TRY IT: Below is a listing; repeat exactly the lines from the one containing "The width and height of the screenshot is (622, 480)." to the one containing "Click the magnifier", both included.

DATA TO PROCESS:
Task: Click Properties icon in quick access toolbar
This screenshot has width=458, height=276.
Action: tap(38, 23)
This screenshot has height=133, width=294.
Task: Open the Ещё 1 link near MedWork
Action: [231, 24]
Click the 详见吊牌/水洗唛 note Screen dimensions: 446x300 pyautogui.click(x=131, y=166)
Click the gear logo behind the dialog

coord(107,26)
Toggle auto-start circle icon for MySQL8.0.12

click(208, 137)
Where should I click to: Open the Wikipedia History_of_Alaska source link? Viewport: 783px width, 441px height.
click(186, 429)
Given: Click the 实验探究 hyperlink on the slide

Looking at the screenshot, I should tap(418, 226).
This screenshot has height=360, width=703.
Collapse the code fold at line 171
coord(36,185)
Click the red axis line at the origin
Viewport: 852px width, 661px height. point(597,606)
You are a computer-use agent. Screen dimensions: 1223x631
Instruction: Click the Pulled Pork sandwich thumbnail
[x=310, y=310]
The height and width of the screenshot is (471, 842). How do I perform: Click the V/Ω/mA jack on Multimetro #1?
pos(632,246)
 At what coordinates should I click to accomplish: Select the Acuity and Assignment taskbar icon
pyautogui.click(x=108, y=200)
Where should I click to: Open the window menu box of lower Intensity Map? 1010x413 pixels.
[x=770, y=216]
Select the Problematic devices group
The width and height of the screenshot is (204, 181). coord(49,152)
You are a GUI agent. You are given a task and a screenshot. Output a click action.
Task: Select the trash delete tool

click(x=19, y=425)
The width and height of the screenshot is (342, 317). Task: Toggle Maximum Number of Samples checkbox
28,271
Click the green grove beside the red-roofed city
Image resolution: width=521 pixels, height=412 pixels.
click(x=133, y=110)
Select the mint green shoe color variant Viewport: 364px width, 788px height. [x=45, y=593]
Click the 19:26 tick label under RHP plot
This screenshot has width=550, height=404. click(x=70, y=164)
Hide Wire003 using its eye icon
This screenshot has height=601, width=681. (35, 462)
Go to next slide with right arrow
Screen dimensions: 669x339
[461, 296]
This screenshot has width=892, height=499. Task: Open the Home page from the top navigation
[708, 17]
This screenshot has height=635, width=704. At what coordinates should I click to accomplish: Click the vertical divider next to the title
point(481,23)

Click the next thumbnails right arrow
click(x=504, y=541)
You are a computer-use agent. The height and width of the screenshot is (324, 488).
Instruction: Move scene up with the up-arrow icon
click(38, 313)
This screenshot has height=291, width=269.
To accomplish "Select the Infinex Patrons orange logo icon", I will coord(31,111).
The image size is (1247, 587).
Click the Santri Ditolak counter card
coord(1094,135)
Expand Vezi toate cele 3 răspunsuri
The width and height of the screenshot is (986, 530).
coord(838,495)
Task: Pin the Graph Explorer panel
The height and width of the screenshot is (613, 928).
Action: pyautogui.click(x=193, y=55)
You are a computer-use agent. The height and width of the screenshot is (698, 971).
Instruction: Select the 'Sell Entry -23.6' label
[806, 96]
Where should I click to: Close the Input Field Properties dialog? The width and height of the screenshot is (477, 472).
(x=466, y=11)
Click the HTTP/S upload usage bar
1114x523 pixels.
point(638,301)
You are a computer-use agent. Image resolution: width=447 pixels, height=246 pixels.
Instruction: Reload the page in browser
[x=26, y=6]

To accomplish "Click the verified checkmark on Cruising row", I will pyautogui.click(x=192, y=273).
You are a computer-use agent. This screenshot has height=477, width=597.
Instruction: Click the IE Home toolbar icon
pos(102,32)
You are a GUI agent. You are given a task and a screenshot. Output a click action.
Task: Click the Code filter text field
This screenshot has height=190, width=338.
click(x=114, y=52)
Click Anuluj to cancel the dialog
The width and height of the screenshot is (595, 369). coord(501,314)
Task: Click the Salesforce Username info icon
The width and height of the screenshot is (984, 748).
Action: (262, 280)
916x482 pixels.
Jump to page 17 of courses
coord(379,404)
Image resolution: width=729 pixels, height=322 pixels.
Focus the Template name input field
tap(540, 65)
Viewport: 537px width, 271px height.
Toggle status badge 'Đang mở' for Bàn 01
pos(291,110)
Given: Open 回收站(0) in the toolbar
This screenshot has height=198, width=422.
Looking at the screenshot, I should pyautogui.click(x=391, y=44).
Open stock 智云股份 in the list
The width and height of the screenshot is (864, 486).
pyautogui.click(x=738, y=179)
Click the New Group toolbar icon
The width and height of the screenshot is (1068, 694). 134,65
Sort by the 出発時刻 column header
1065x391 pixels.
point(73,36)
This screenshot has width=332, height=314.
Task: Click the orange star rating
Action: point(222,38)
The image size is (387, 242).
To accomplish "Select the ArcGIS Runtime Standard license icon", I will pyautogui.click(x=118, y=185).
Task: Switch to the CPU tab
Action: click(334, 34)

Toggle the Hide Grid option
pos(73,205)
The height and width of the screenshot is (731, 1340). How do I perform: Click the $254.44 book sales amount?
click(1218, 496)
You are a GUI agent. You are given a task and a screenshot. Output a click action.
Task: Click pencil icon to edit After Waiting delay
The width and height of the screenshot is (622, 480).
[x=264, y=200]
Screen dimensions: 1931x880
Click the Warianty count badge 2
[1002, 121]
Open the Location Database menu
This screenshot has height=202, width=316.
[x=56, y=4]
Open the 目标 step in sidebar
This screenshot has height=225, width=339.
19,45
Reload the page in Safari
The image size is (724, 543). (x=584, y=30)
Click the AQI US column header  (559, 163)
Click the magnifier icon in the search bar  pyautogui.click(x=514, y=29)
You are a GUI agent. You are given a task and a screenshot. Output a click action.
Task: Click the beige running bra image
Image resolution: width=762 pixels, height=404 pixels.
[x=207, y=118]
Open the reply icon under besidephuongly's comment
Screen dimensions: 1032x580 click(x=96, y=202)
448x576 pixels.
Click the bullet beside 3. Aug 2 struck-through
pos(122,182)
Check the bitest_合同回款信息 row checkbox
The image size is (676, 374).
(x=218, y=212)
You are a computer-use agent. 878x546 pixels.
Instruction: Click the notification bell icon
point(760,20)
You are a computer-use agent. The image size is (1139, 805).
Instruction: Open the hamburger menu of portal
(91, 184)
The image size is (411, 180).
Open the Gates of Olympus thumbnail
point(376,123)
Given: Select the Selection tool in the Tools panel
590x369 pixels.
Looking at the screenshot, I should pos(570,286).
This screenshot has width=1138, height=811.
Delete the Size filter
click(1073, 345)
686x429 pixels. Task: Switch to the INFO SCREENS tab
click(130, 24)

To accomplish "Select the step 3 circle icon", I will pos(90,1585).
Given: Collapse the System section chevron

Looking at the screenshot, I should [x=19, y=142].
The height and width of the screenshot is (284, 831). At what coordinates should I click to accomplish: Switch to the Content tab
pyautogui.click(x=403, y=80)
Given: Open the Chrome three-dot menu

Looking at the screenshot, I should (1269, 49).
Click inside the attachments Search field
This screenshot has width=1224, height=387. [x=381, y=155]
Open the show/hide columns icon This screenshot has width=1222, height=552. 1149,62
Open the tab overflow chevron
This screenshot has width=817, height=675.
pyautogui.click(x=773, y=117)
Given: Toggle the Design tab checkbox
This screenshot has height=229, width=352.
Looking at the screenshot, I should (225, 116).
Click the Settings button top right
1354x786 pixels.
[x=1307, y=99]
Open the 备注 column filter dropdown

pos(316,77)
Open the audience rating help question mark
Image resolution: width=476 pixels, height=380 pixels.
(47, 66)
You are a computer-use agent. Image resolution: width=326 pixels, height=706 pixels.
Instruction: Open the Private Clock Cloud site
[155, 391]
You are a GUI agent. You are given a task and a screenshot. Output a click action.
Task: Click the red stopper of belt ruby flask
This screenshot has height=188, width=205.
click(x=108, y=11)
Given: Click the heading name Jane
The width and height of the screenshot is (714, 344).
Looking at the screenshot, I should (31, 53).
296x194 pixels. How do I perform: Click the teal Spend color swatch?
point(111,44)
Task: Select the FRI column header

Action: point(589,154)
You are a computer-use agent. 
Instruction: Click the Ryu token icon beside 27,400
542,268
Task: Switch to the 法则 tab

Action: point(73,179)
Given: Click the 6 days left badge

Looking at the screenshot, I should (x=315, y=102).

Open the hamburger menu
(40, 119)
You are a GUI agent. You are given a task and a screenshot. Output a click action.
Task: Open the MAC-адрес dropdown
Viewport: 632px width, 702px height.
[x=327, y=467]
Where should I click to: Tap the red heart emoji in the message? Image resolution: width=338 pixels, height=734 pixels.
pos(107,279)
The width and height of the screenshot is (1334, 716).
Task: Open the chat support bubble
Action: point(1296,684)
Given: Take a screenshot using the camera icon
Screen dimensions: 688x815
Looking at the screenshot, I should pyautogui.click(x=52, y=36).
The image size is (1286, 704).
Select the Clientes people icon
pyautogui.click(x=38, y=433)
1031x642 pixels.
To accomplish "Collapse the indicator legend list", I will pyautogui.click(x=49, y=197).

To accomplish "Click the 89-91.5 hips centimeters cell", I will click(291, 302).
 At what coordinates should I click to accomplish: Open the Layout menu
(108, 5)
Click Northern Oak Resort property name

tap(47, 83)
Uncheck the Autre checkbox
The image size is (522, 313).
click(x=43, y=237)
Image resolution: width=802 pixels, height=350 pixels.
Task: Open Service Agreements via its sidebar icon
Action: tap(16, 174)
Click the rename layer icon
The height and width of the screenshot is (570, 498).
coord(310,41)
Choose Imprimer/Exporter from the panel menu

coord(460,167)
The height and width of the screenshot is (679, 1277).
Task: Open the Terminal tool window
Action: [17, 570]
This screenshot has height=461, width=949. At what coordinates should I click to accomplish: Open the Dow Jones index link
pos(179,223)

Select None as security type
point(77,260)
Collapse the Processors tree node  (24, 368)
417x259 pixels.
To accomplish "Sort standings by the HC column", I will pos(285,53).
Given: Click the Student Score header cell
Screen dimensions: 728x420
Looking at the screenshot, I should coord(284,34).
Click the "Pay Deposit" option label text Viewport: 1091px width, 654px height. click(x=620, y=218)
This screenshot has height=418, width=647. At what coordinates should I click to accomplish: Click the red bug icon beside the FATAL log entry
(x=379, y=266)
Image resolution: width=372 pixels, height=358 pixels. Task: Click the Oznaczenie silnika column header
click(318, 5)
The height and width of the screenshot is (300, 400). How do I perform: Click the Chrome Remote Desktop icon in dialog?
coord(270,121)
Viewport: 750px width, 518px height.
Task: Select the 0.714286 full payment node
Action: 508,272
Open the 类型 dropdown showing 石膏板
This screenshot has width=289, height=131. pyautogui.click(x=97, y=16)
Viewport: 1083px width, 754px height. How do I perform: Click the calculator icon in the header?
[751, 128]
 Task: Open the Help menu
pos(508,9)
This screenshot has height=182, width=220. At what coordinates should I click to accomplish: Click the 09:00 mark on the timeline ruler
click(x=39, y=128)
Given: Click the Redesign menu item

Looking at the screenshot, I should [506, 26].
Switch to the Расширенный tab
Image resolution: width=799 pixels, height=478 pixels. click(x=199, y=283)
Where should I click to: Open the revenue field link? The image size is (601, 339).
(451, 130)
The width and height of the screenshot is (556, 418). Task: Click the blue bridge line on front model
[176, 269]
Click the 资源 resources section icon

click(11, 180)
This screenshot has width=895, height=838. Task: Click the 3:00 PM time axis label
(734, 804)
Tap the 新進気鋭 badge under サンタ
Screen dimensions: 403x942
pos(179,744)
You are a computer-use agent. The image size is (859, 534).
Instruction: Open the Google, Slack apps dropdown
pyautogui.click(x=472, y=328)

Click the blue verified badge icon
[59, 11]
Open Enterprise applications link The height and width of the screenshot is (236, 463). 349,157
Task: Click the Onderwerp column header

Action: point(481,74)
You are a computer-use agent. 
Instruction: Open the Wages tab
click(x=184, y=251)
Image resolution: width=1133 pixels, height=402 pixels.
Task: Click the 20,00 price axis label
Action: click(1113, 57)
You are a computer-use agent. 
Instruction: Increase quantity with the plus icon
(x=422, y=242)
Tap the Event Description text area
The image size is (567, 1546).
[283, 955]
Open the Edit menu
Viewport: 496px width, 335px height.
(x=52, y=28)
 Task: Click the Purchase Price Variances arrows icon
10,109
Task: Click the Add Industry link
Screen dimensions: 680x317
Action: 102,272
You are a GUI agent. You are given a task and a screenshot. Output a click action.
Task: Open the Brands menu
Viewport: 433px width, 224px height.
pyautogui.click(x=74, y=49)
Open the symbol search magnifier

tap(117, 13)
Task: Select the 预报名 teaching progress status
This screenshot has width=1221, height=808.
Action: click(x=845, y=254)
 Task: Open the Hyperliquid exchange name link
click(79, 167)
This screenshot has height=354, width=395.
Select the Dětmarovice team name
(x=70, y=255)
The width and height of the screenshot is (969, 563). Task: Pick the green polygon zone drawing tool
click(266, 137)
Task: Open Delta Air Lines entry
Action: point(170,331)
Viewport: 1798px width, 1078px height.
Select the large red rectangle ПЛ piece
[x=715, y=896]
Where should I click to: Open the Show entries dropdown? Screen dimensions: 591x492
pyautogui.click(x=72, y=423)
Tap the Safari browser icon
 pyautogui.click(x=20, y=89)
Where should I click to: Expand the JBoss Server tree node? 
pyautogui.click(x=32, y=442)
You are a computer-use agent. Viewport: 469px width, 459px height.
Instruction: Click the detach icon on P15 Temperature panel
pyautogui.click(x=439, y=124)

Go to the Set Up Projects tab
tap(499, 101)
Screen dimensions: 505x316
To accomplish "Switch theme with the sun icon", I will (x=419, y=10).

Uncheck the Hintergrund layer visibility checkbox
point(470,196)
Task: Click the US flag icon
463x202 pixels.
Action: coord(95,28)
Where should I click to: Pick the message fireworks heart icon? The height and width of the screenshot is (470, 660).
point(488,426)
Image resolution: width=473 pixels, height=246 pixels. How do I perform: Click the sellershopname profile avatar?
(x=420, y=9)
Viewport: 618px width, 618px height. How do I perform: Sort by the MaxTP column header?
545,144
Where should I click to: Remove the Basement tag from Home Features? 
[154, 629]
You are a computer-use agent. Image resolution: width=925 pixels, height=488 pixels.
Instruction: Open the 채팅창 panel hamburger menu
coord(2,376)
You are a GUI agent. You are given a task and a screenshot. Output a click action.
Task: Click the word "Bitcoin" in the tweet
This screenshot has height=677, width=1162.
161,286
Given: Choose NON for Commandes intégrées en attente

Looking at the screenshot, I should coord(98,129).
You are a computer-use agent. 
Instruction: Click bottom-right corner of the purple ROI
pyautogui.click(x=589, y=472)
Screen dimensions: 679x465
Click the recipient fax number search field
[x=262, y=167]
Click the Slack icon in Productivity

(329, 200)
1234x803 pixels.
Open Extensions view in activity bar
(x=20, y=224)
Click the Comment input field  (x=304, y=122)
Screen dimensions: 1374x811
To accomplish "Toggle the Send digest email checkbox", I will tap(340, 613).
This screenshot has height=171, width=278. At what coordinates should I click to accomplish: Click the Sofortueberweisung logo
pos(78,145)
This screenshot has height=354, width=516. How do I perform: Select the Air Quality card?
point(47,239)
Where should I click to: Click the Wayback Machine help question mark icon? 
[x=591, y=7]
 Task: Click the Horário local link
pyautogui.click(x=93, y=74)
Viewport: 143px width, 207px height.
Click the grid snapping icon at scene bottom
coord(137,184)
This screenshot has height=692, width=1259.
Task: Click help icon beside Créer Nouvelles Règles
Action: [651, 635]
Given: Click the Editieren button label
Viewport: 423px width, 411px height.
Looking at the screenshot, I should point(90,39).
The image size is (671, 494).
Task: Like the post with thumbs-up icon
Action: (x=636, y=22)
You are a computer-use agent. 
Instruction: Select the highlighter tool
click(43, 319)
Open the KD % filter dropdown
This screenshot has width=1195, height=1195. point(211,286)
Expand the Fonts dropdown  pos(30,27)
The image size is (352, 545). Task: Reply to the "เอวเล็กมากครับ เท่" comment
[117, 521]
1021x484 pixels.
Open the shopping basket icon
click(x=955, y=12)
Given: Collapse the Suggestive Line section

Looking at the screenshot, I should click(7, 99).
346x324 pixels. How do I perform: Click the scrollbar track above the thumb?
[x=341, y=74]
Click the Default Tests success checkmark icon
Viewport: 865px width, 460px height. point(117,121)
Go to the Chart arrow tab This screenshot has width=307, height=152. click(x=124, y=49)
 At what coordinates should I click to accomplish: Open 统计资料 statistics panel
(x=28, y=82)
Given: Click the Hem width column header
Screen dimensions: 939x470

RESPONSE AREA:
The width and height of the screenshot is (622, 480).
[x=264, y=200]
Screen dimensions: 1931x880
Click the Warianty count badge 2
[1002, 121]
Open the Location Database menu
This screenshot has height=202, width=316.
[x=56, y=4]
Open the 目标 step in sidebar
This screenshot has height=225, width=339.
19,45
Reload the page in Safari
The image size is (724, 543). (x=584, y=30)
Click the AQI US column header  (559, 163)
Click the magnifier icon in the search bar  pyautogui.click(x=514, y=29)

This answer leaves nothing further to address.